VAT Increase Halted: What This Means for South Africans and the Economy

24 April 2025 — In a significant development for South Africa’s economy and citizens, the government has withdrawn its proposed increase of Value-Added Tax (VAT) from 15% to 15.5%. This decision comes after strong opposition from various sectors of society, including civil society groups, economists, and community organizations, who warned of the potential harm such an increase could bring.
So, what would a VAT increase have meant for you — and what does its cancellation mean for the country?
What Is VAT and Why Does It Matter?
VAT is a consumption tax added to most goods and services at each stage of production and sale. In South Africa, VAT is currently set at 15%, affecting the majority of products consumers use daily.
Because it is a regressive tax, VAT tends to hit low- and middle-income earners the hardest, taking a larger portion of their income compared to wealthier households.
What Would a 15.5% VAT Have Meant for You?
Though a 0.5% increase may sound minimal, its ripple effects across the economy would have been felt widely:
- Higher prices on goods and services: Everything from groceries to transport and prepaid electricity would likely have become more expensive, especially non-zero-rated items.
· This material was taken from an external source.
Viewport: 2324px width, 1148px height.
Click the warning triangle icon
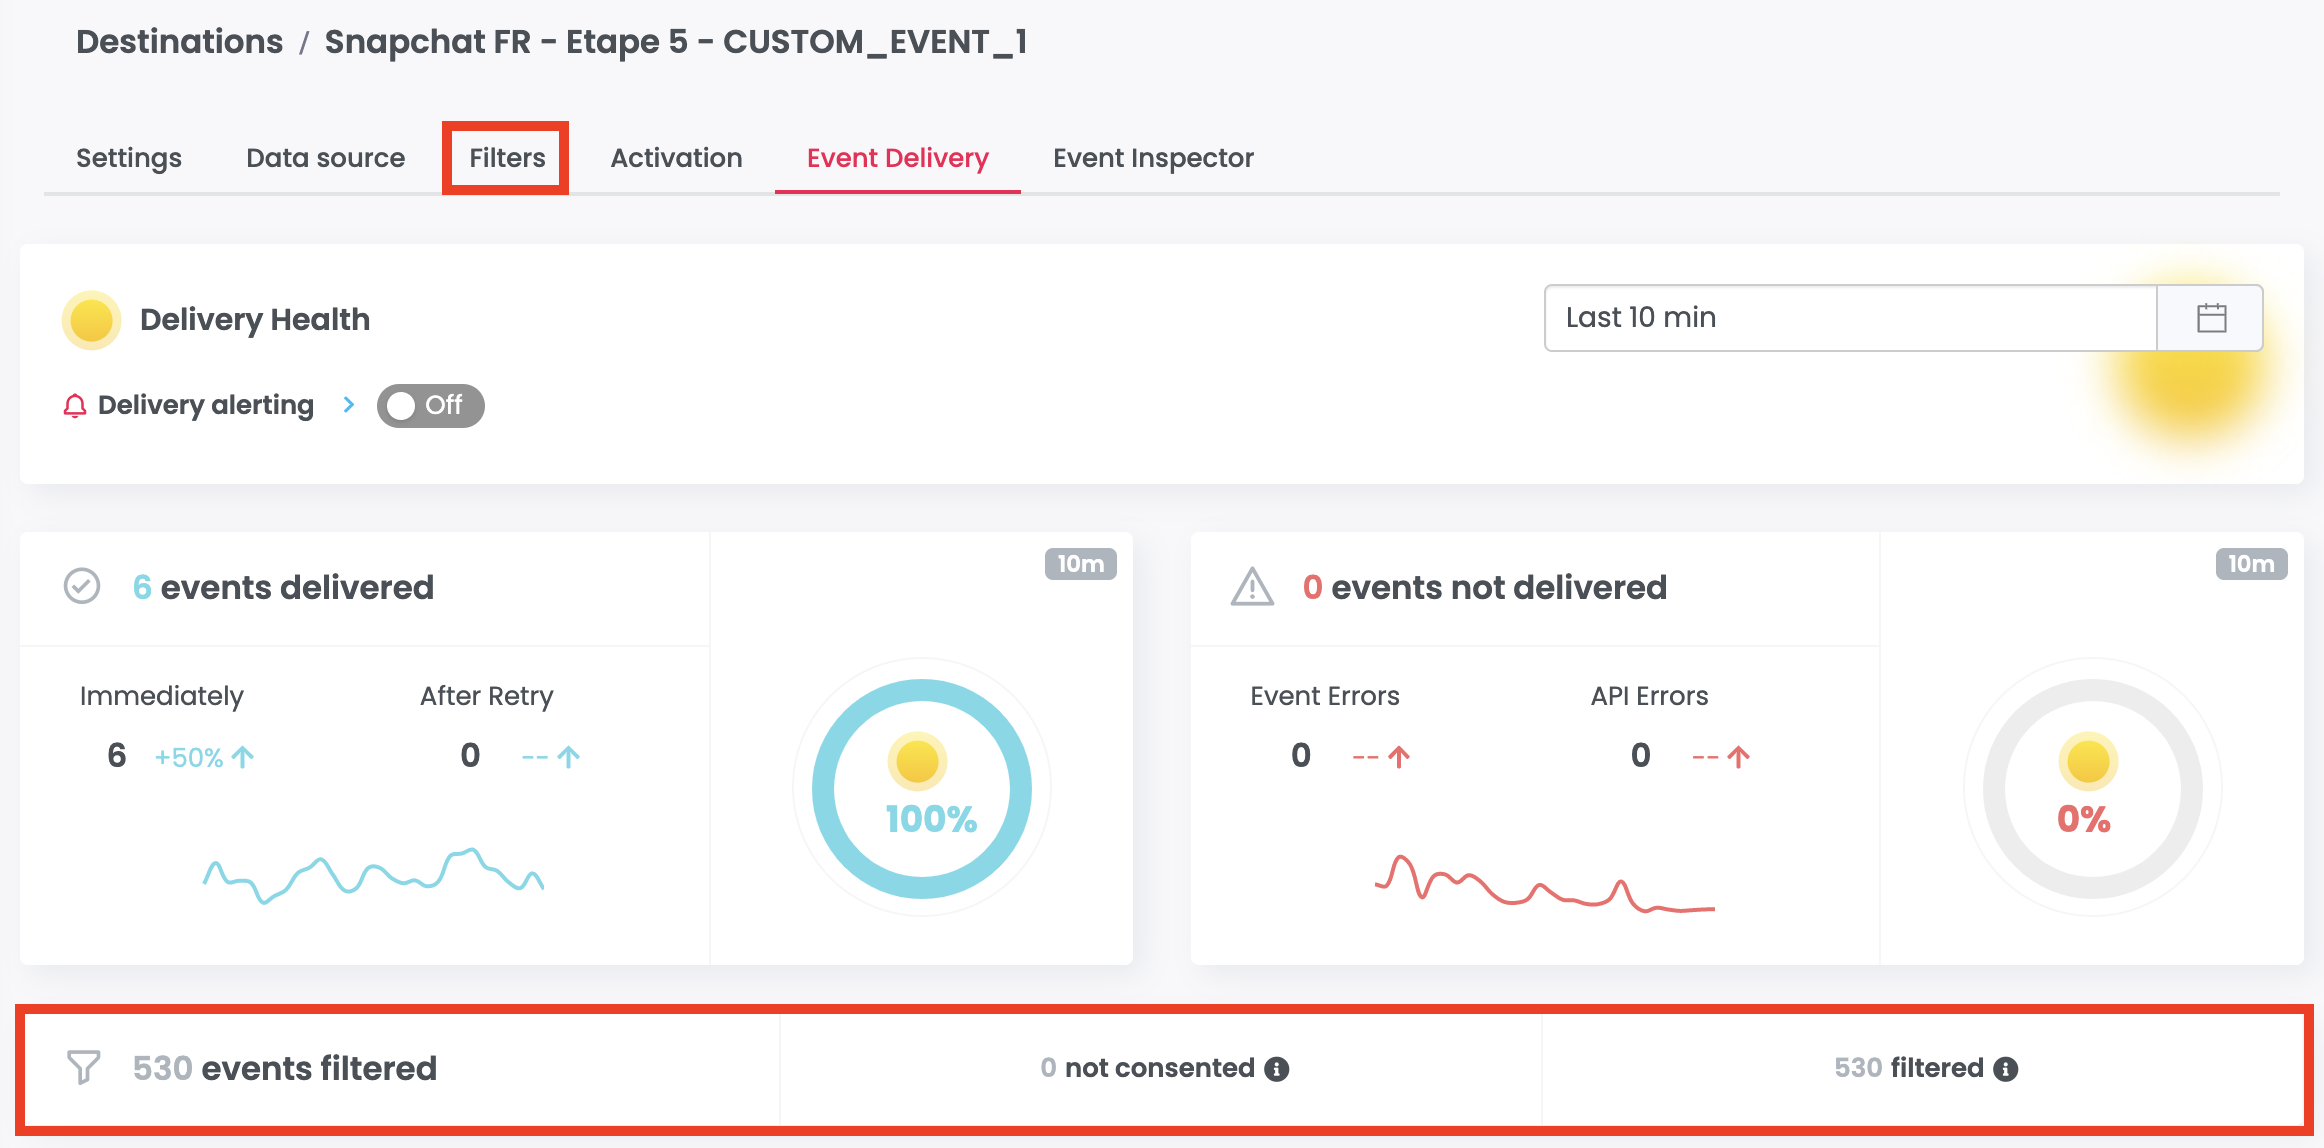[x=1252, y=587]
- Increased pressure on household budgets: Many families are already battling high inflation, interest rates, and the cost of living. An increase in VAT would have made basic living even more costly.
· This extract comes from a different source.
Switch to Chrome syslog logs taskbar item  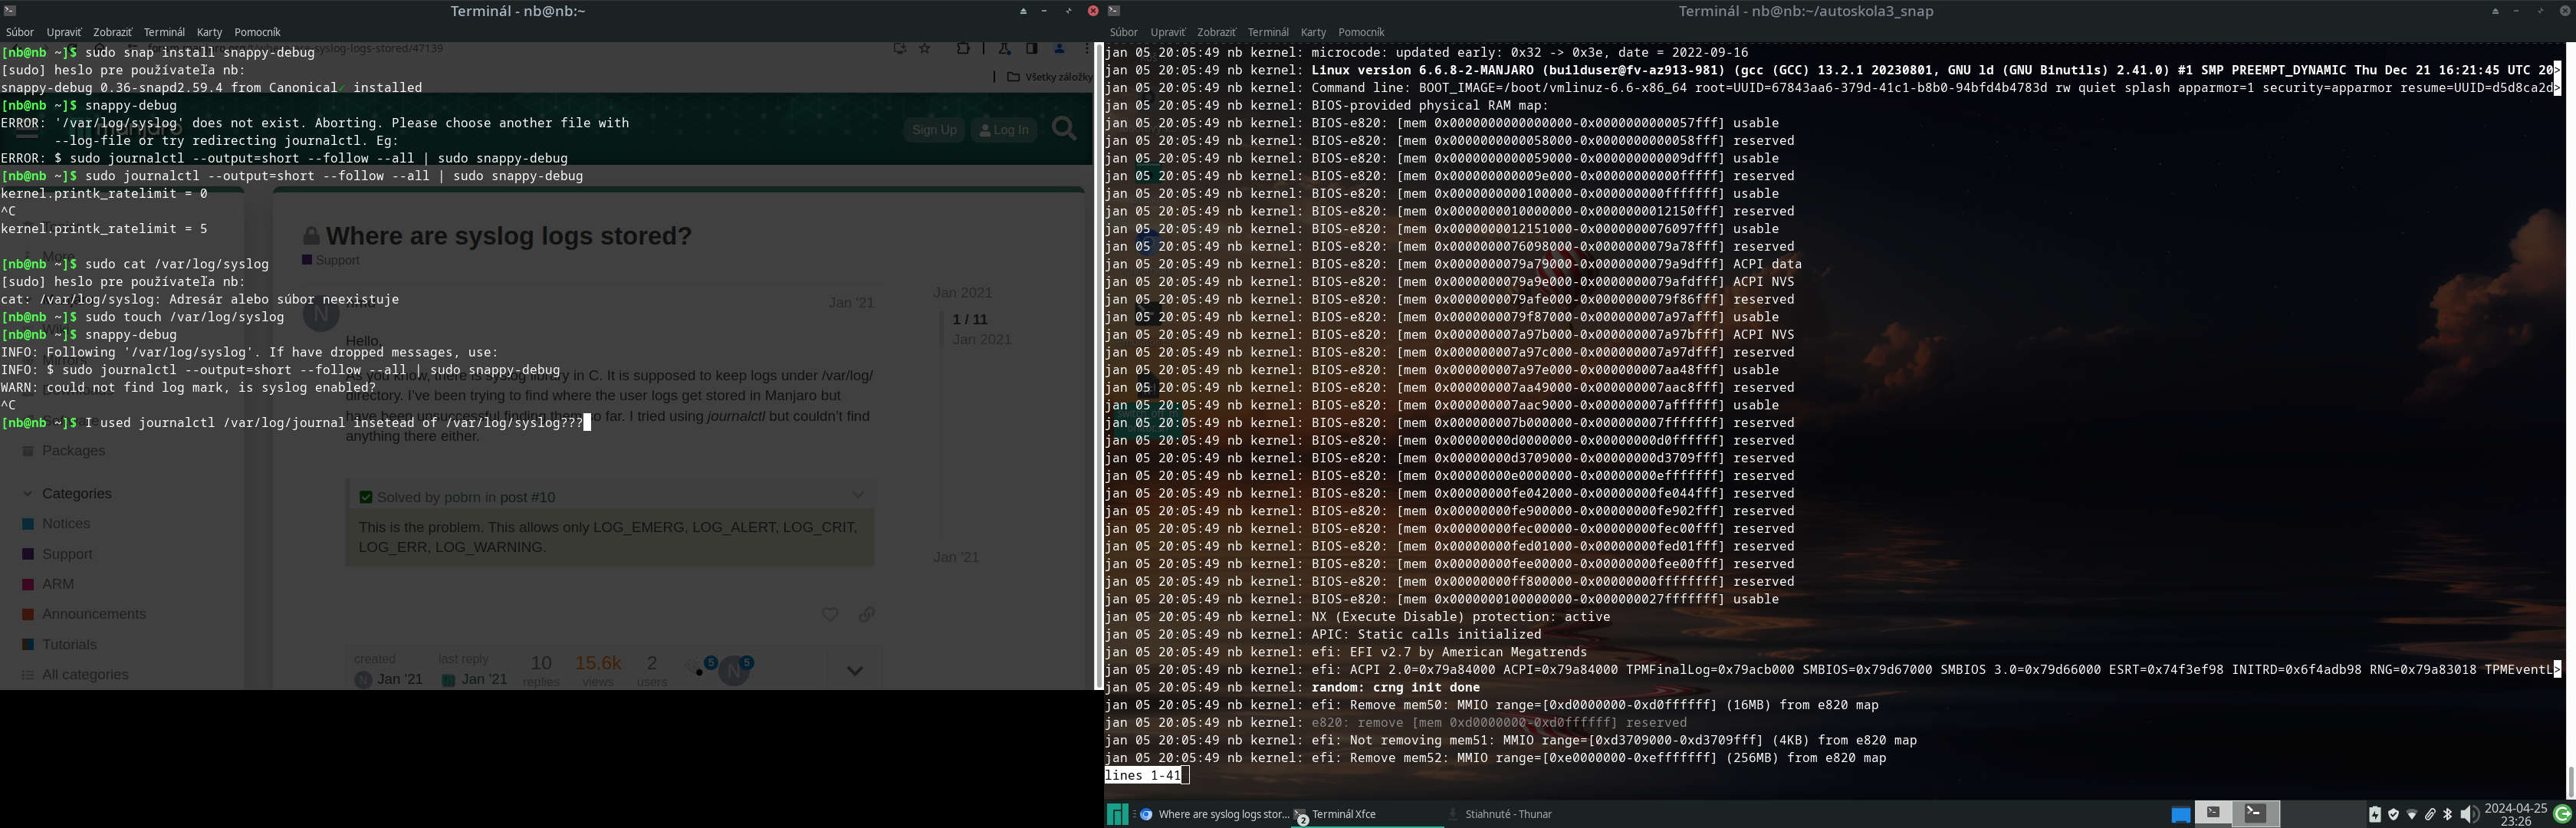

- Reduced consumer spending: As everyday items became pricier, households might have cut back on spending, affecting local businesses and overall economic activity.
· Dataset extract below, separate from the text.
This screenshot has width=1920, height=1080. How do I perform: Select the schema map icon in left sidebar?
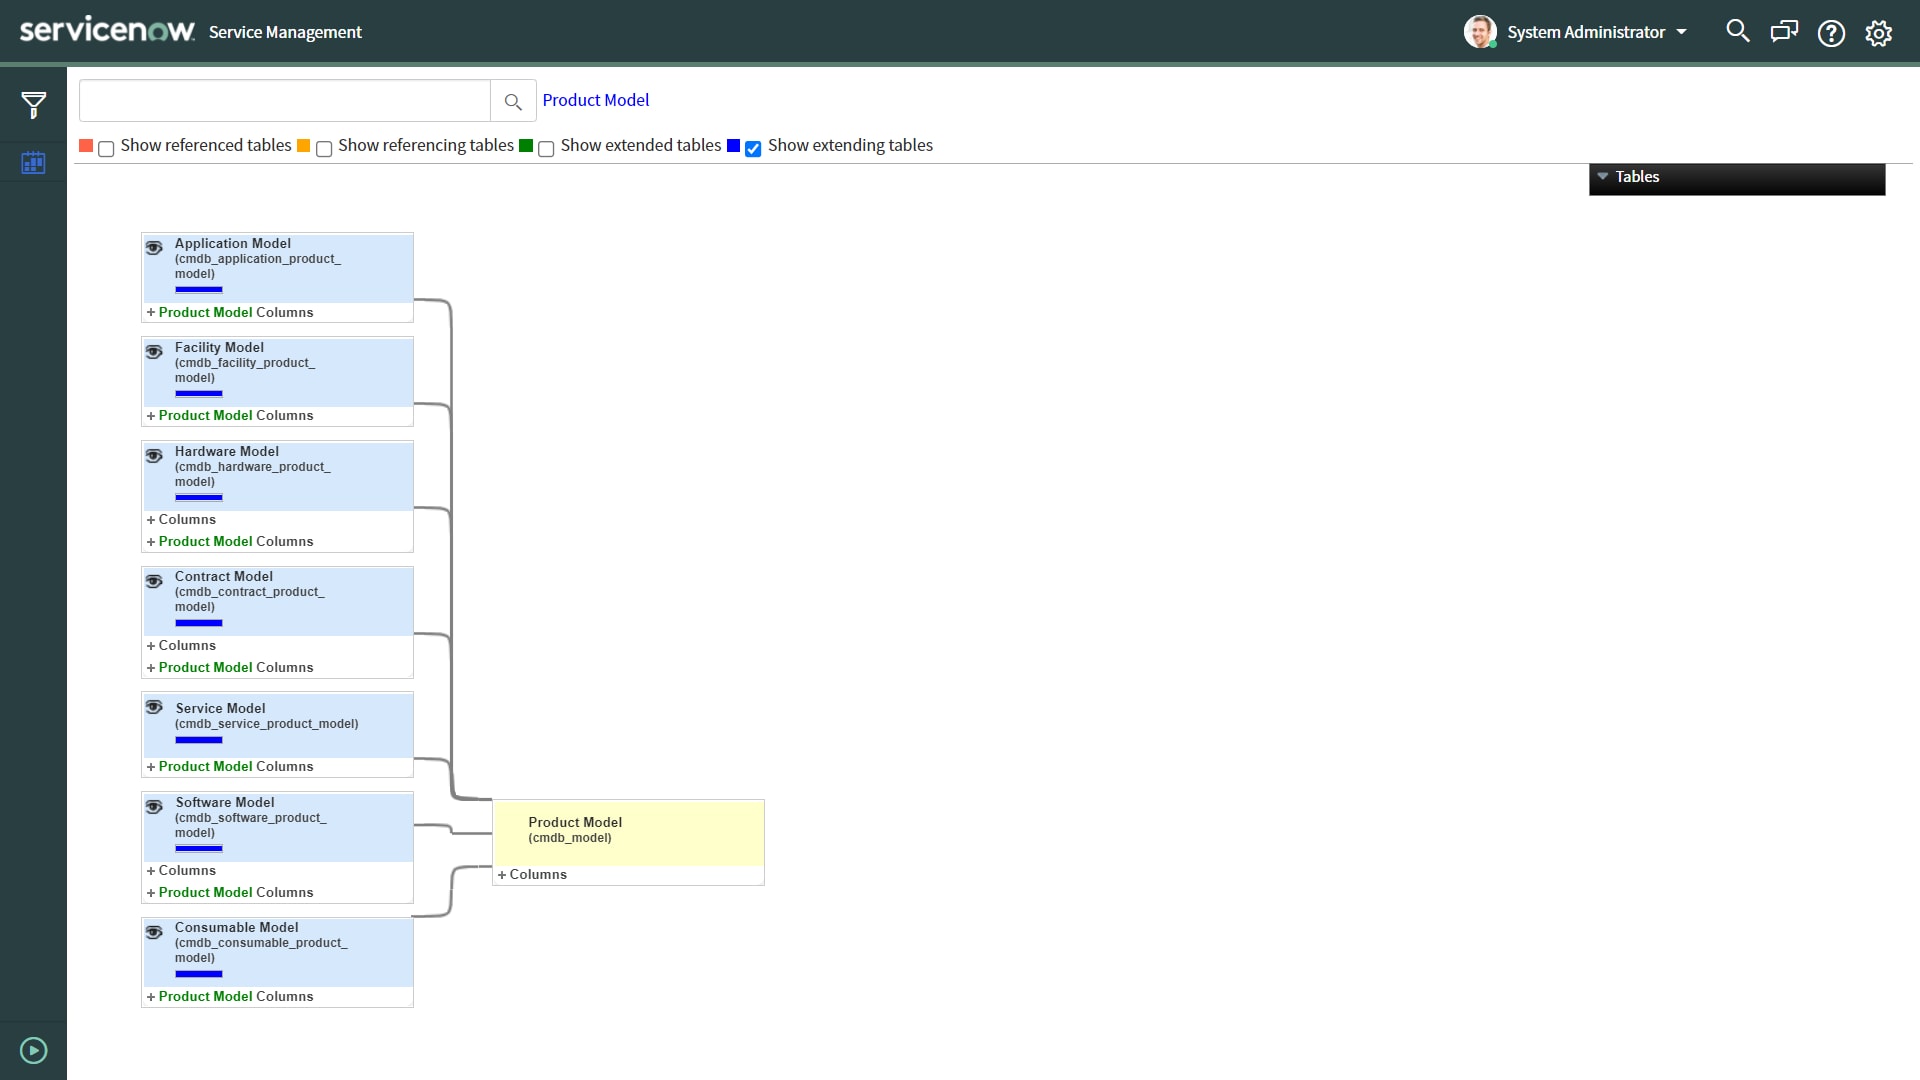(33, 161)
Why Was the VAT Increase Proposed?
The proposed VAT hike was intended to:
- Increase government revenue to address budget shortfalls,
- Fund essential public services like healthcare, education, and social grants,
- Support infrastructure development and service delivery.
However, concerns were raised about the fairness of targeting everyday consumers, especially when other revenue alternatives could be explored — such as improving tax collection, cutting wasteful expenditure, or implementing more progressive tax measures.
Industry Perspective: Property Sector Reacts
Leaders across multiple industries welcomed the decision, including the real estate sector, which has felt the impact of rising living costs and economic pressure on homebuyers.
“This is a positive move for everyday South Africans and for our industry,” said MJ Dafel, CEO of Property.CoZa South Africa. “The proposed VAT increase would have added to the financial pressure facing both homebuyers and sellers. Stability in the tax landscape allows us to focus on helping people achieve their property goals without the added weight of rising transactional costs.”
What Happens Now That It’s Been Halted?
With the VAT increase no longer on the table, here’s what South Africans can expect in the short term:
✅ Immediate relief from rising living costs
✅ Stability in retail pricing for most goods and services
✅ Continued focus on finding sustainable ways to manage the national budget
✅ Pressure on decision-makers to prioritize fair and efficient fiscal strategies
The decision not to proceed with the VAT increase brings welcome relief to millions of South Africans, especially those who already feel the economic strain. It also provides an opportunity to explore more equitable ways of raising revenue without placing a heavier burden on everyday citizens.
While the road to economic recovery is still long, this move shows that with enough public engagement and scrutiny, financial decisions can reflect the needs of the people.
For now, your grocery bill stays the same — and for those looking to invest in or sell property, it’s one less financial hurdle to worry about.